Ever since the day we found out he had cancer (it turned out to be advanced lung cancer) and after getting most of the technical treatment-y stuff out of the way, I have not seen Joemar particularly sad or worried about anything. Naturally, the time he had to tell his family and friends about his disease was a heavy one, not without his own tears and apprehensions. But negativity could not and will not overwhelm or paralyze his spirit (it also helps that he has 14,263 loved ones praying for him). To my knowledge, his biggest recent 'issues' have been where to eat for lunch, what will happen next on "Be Careful With My Heart" (the local soap that coincides with his radiotherapy schedule, according to his excuse), how not to be fooled by the fake parking slot in the hospital basement, how to explain Charice's indescribable hair on X Factor Philippines (OK, this is more MY issue than his), and what to give his oncologist (hi Tito Dennis!) for his birthday.
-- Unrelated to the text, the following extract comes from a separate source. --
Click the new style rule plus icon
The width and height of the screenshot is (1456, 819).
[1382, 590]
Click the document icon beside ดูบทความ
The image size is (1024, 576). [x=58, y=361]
And speaking of birthdays, it's Joemar's birthday today.

*Cue "Blow out all the candles ..." and the Bellestar dancers*

To say I'm grateful for Joemar is like saying I'm just somewhat thankful that my mother gave birth to me or I'm just a bit satisfied that my father was a good provider or I just kinda sorta like hanging out with my sisters. I do not have enough superlatives in my arsenal to quantify the value of a good friend. For now, suffice it to say that Joemar is the brother I never had and the friend I aim to be someday. And that I hope this birthday is his happiest yet, despite of – and, somehow, because of – cancer.

"Why is that another cow?"

"Why does oneofmyverybestfriendsinthewholewideworld have cancer?"

Maybe some why's don't need to be answered. Maybe 'why' was invented to send our cerebral gyri into a frenzy and slap our complacent cheeks into an instant but full appreciation of the present. And what could so easily be taken from our present.

"Why ... were we taking our picture at the hospital?"

These days I can think like a doctor again. I'm calmer, I've forgotten most of my petty issues, my eyes are dry most of the time, and I can be a functional driver-secretary-assistant-lunchmate to whoever needs me, particularly that masked person in the picture on his way to healing who has made me more thankful and hopeful and at least 10 pounds heavier.


(Note to Joemar: Weight gain, schmeight gain. I will still claim that Dilly Bar from your freezer.)

(Note to Joemar, epilogue: Happy birthday!)

Friday, March 30, 2012

Photojournalism entry #2: How to convert yourself into an anime character using nature

I love my bangs (that's 'fringe' to British folk?). I've had bangs for a while now and I don't see myself letting them grow out anytime soon. I know I have a particularly large forehead (many people have pointed it out to me – thank you, many people) so bangs are also quite useful in my efforts to cover up. 

This is me. In my head.

I'm not saying that wide foreheads are ugly, OK? I don't want Tyra to get all up on me. ('All up on me' – who the heck am I?). 

For some people, having beautiful bangs comes naturally or is the result of having enough money to have stylists on hand. 

For instance:

Acck! Please don't hurt me.

Or:


New girl, new bangs era

Or:

Beautiful bangs with a beautiful guy
on the side

Or even:

... with a beautiful monkey on the side


I, on the other hand, need maximum effort and time just to make my bangs behave, stand in line, and not look like they are having more crazy fun than their human owner (me).

So this is a pic of me taken in Macau, where it was cold and blowdrying was a breeze. Note the decent bangs. Note the smile. 

Little did this smiling tourist know what was ahead

Now here's what I discovered: a little frigid rain can turn one into a rather disgruntled-looking anime character. I didn't know my bangs had run amok until I saw my sister take one glance at me after our outdoor adventure and burst out laughing.

You can tell I was holding back some expletives

You are also allowed to laugh. Loudly, if you please.

And now to cancel out the Dora and Pinay anime images from your head ...


Are you SURE we don't look alike? Fine.